Beginning with the Non-Co-operation movement of 1920-22 under the
charismatic leadership of Mahatma Gandhi, the Congress party mobilised
the poverty-stricken masses to pressure the British to grant home rule.
The 1942 movement for Indian independence had rapidly assumed an almost
semi-insurrectionary character. Post-war India was wracked by strikes,
peasant unrest and mass demonstrations against British rule.
British
responsibility for the chaos, violence and mass deaths that accompanied
the process of partition is thus unequivocal.

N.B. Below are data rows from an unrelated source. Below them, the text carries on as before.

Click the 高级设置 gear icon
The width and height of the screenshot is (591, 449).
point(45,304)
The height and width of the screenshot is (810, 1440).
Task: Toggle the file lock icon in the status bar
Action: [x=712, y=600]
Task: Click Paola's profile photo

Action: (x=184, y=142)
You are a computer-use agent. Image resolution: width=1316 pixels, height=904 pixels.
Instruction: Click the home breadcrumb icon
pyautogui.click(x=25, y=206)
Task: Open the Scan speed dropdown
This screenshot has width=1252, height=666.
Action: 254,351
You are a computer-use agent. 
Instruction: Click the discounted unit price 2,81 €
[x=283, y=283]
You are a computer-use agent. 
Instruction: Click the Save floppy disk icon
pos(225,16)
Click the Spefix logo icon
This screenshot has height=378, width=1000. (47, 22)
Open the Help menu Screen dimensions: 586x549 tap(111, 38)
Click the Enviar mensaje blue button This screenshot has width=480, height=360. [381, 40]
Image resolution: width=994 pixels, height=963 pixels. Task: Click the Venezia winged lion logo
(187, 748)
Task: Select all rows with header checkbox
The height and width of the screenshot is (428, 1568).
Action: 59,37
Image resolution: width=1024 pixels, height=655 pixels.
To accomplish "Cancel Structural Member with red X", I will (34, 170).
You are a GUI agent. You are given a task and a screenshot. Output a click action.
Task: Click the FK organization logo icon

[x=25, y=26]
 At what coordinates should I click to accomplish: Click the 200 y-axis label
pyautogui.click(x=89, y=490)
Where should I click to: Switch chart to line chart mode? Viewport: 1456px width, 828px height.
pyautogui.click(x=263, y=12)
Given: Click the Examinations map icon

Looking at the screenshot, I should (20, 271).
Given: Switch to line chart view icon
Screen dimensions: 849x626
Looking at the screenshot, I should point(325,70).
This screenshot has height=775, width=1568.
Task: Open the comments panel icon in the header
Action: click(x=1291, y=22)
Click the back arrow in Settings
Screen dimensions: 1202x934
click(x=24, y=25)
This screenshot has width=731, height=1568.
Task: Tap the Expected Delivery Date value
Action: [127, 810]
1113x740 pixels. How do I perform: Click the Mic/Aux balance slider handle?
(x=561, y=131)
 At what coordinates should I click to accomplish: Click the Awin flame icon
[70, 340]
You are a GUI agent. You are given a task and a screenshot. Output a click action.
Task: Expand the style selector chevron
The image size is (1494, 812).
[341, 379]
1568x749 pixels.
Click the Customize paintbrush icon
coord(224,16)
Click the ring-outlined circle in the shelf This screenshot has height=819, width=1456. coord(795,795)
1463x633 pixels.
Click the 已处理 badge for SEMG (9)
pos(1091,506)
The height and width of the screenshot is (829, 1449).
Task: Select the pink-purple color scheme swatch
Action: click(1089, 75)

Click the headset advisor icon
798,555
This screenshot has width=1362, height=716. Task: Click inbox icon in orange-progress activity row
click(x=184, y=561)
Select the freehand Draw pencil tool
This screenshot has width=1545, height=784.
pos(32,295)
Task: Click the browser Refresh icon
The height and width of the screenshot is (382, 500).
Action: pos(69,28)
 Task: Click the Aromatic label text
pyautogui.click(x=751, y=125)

The British had wanted to
move out of India as quickly as possible to avoid economic losses, being
fully aware that direct control over the subcontinent could not be
maintained for much longer without such losses. As a consequence, the
government did not take the care to ensure that partition - which itself
was the culmination of a Hindu-Muslim schism introduced by the British
Empire in the first place – occurred in a peaceful manner with full
agreement from both parties. Instead, the British colonial government
pressured both sides into agreeing to a hasty partition. At the end of
the Second World War, the United Kingdom moved with increasing urgency
to grant India independence as mass protests and opposition to British
rule grew with escalating fervour. However, the Congress Party and the
Muslim League, representing respectively the clashing Hindu and Muslim
communities, could not agree on the terms for a constitution or a
prospective interim government. In June 1947, the British Government
declared that it would bestow full dominion status upon two successor
states - India and Pakistan. The
overall result of this British escapade was a million dead, and several
million expelled from their homes. Professor of History Francis Robinson
of the University of London records:
“For the British it [i.e. partition] was a
regrettable necessity. They did not have the power to impose a solution
on their Indian empire which left it unified; partition came to be the
only way in which they could extract themselves from a commitment which
they could no longer afford… A Labour Government in Britain was keen to
leave india as fast as possible; every extra day that British troops
remained added to British debt. In February 1947 Mountbatten was sent
out as Viceroy with a brief to pressure the politicians into agreement.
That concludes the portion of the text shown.